Funds that gather investor investments into single entities can take advantage of early-stage companies. They can afford to 'spray and pray' - invest in lots of companies and aggregate the risk of the individual business whilst still getting their SEIS - but if they're doing that, they are able to aggregate away the risk SEIS was designed to fix, ending up subsidising a gamed market.
We've built a system that's more concerned with limiting how badly things can go wrong than maximising how well they can go right.
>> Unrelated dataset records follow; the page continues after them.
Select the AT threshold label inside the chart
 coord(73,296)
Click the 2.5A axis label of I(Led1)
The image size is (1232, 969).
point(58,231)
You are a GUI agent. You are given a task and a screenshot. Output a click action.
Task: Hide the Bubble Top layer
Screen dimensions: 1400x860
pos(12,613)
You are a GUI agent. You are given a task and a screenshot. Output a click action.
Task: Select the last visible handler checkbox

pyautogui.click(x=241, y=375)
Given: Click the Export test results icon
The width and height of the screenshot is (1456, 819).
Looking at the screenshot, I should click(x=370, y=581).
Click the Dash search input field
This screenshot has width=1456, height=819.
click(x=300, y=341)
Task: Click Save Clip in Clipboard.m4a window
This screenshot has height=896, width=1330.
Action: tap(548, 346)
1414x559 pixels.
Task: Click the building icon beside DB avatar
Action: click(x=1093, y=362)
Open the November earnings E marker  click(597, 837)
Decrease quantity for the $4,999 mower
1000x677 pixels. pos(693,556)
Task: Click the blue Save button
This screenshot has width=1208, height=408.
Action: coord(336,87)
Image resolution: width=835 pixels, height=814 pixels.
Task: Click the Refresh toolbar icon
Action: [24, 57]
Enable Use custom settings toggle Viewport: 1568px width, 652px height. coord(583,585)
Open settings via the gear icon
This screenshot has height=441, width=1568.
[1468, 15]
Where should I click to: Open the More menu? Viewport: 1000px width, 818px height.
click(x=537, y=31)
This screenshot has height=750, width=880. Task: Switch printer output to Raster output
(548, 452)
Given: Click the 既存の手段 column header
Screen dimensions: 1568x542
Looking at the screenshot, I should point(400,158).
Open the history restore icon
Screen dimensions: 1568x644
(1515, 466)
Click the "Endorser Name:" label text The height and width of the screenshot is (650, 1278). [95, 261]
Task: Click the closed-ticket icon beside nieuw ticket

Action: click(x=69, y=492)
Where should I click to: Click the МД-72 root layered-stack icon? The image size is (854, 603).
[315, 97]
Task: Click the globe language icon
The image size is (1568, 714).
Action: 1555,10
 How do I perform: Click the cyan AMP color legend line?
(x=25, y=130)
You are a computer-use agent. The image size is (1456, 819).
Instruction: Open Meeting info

That's exactly backwards for innovation policy.
The heart of the problem with EIS
To be really specific about the problems I have with EIS:
1. Forced Pricing at Maximum Uncertainty
Early-stage companies have the least information but are forced into the most rigid structures
Modern finance has developed instruments (SAFEs, convertibles) specifically to handle uncertainty
(S)EIS rules out these instruments for UK investors, forcing premature price discovery to the detriment of investors (best go to US) and companies
2. Misaligned Risk Management
System optimises for downside protection rather than upside maximisation
Creates artificial pricing floors that become psychological anchors
Incentivises conservative behaviour when companies need maximum ambition
3. Systematic Gaming by Sophisticated Actors
Large VCs exploit tax arbitrage through diversified portfolios
Small individual investments get government subsidies whilst VCs diversify away risk
Crowds out genuine angel investors who provide expertise and networks
4. International Competitiveness Damage
UK companies become structurally unattractive to global capital
Forces companies to choose between UK tax benefits OR modern funding structures
Drives brain drain as companies relocate for better funding frameworks
5. Market Structure Distortion
Creates two-tier system: tax-motivated vs return-motivated capital
Fragments investor base and creates artificial constraints
Policy-induced market failure where regulation prevents efficient capital allocation
6. Early Induced Regulatory Burden
Legal costs of priced rounds are much higher than alternatives as they require a full set of documents
ASA investments require pre-approval from HMRC causing delays and burden
Complex tax issues combined with lack of understanding creates opportunities to mess up company on day 1
A potential fix I've been mulling for months
The simplest way to fix this issue is to allow SAFE-like investments to qualify for (S)EIS. Allow investors to invest in a SAFE to get a company going at the earliest stage, and then allow the investment to qualify for tax reliefs when it converts into equity at a subsequent funding round.
Proposed Structure:
Instrument: SAFE (Simple Agreement for Future Equity)
Characteristics: Unsecured, unpriced, converts into equity at future qualifying round
Tax Treatment: No upfront relief; (S)EIS benefits apply when SAFE converts into qualifying shares
Qualifying Conditions: SAFE converts in an (S)EIS qualifying round where total round size exceeds SAFE amount
Size Limit: Individual SAFE capped at current (S)EIS limits
Anti-Gaming: Converting round must itself be EIS eligible and have investors investing on EIS terms that in aggregate exceed the SAFE amount
Investors: Investors are incentivised to pressure the business to conduct a funding round at a proper price in order to claim their reliefs - realigned with founders!